(Assignment): For each line of the data below, test for "dimensions". Report only the number of lines that pass.

___

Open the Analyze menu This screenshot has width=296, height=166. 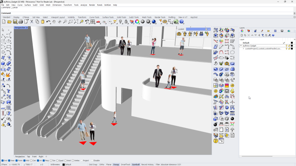pyautogui.click(x=84, y=5)
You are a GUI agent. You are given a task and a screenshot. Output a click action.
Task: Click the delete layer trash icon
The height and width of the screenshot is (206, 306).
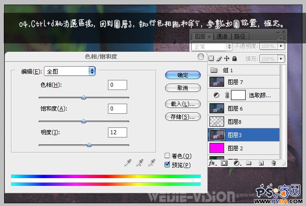point(273,163)
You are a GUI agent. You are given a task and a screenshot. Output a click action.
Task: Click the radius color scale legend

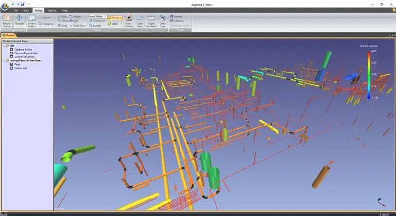coord(369,74)
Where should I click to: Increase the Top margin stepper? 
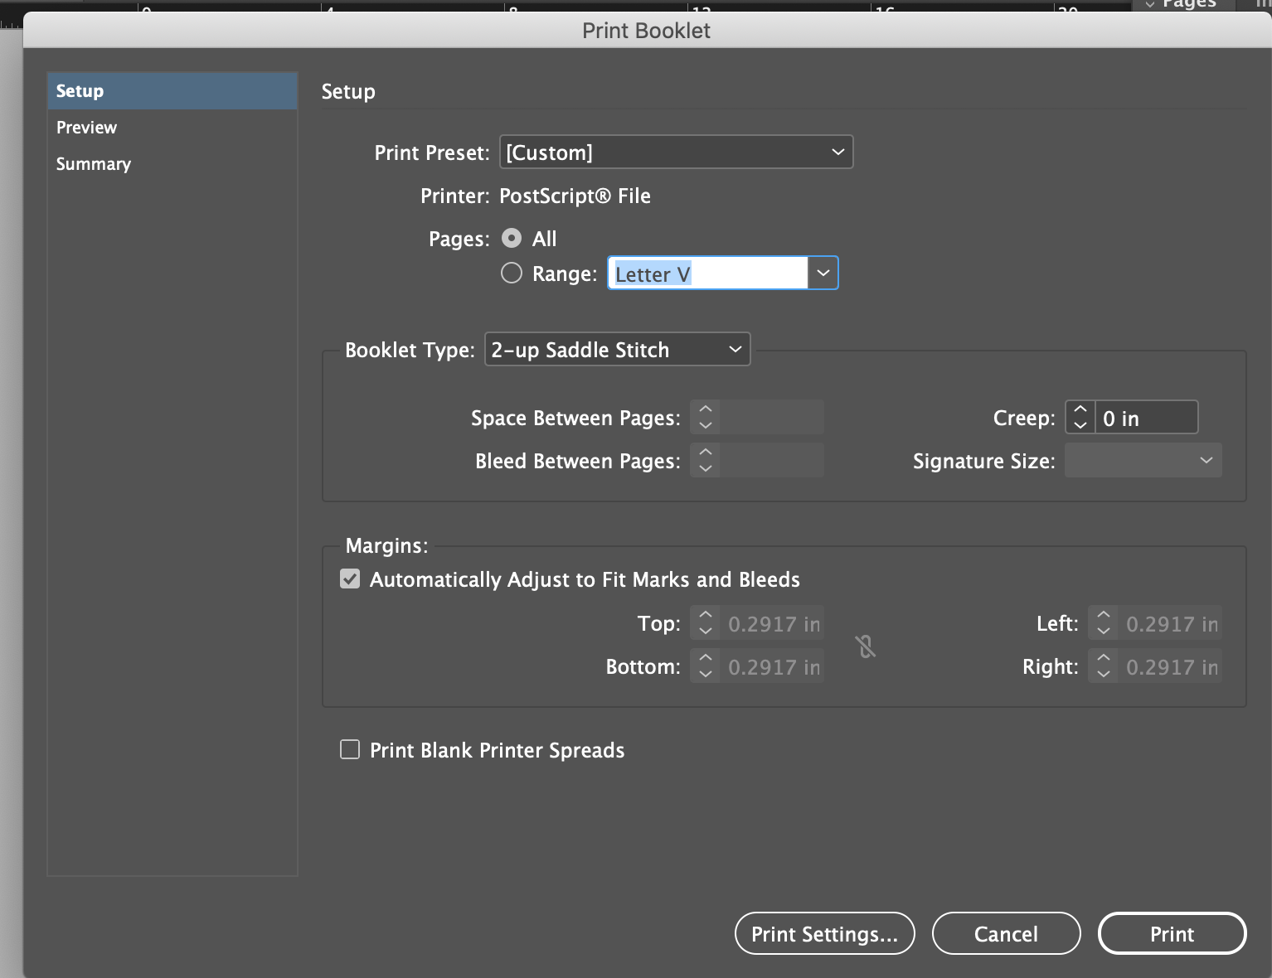click(705, 615)
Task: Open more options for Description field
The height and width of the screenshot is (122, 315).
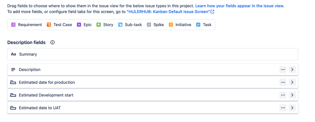Action: 283,69
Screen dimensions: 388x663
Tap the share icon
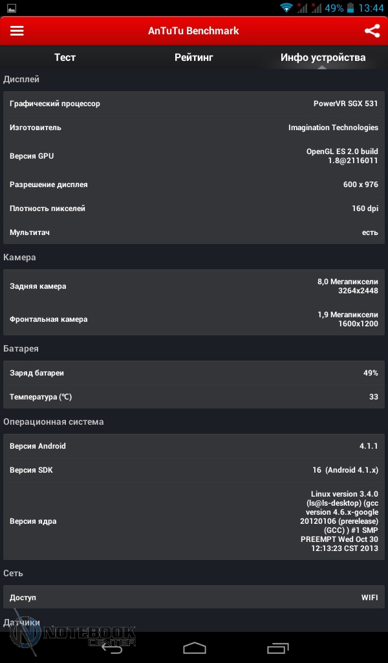coord(372,31)
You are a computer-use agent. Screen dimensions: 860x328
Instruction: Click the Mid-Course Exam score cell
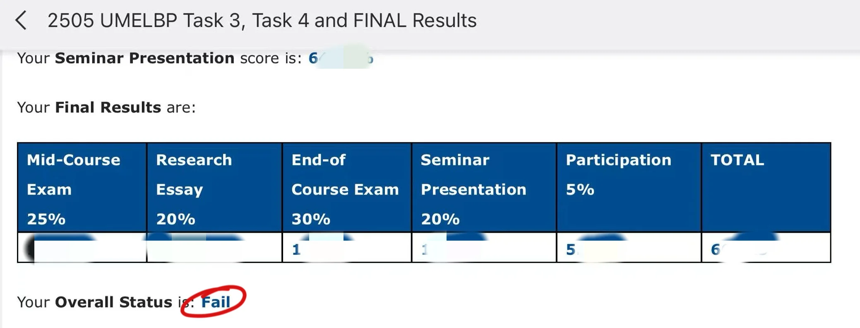[x=82, y=247]
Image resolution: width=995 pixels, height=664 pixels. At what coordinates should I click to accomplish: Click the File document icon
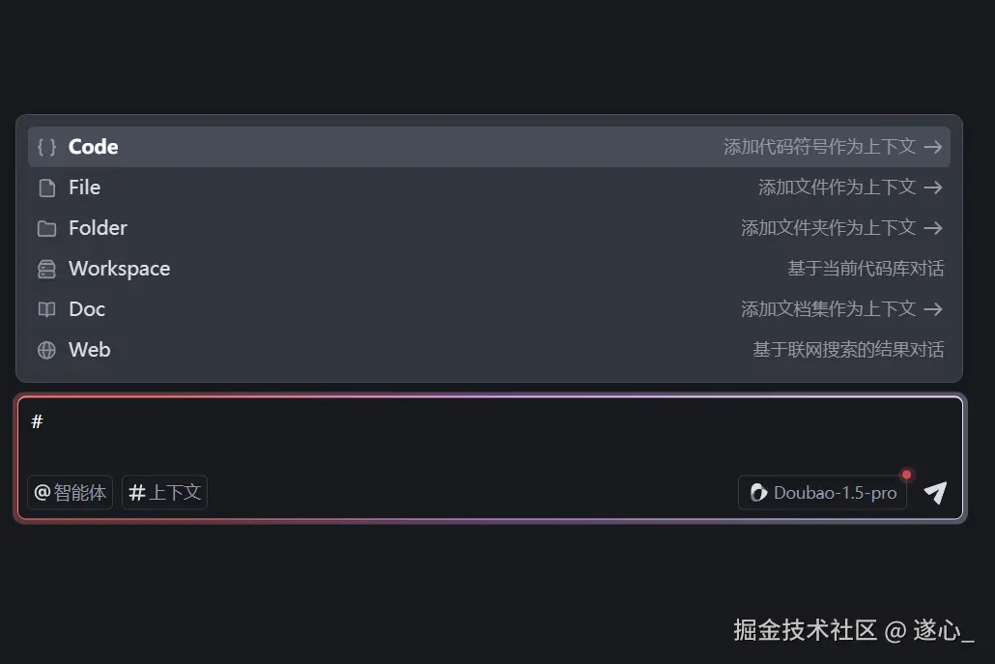(46, 188)

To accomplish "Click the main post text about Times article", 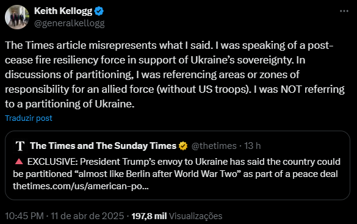I will coord(175,74).
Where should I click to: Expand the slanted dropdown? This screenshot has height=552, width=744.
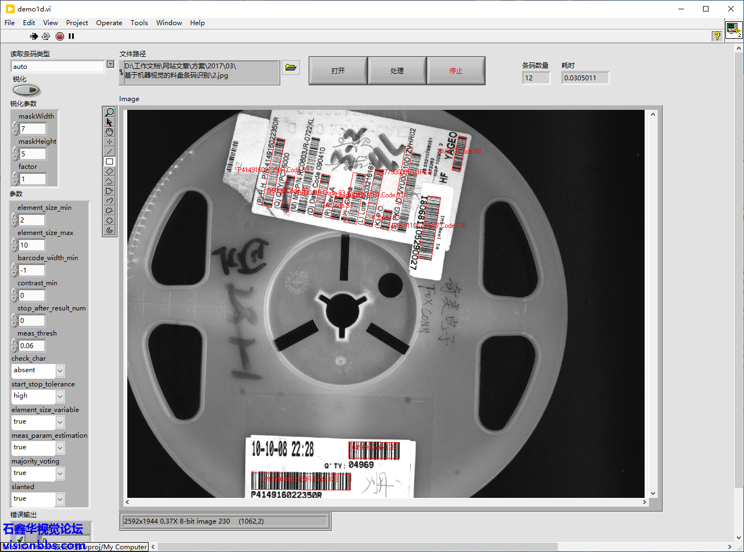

___

(Expected output): 2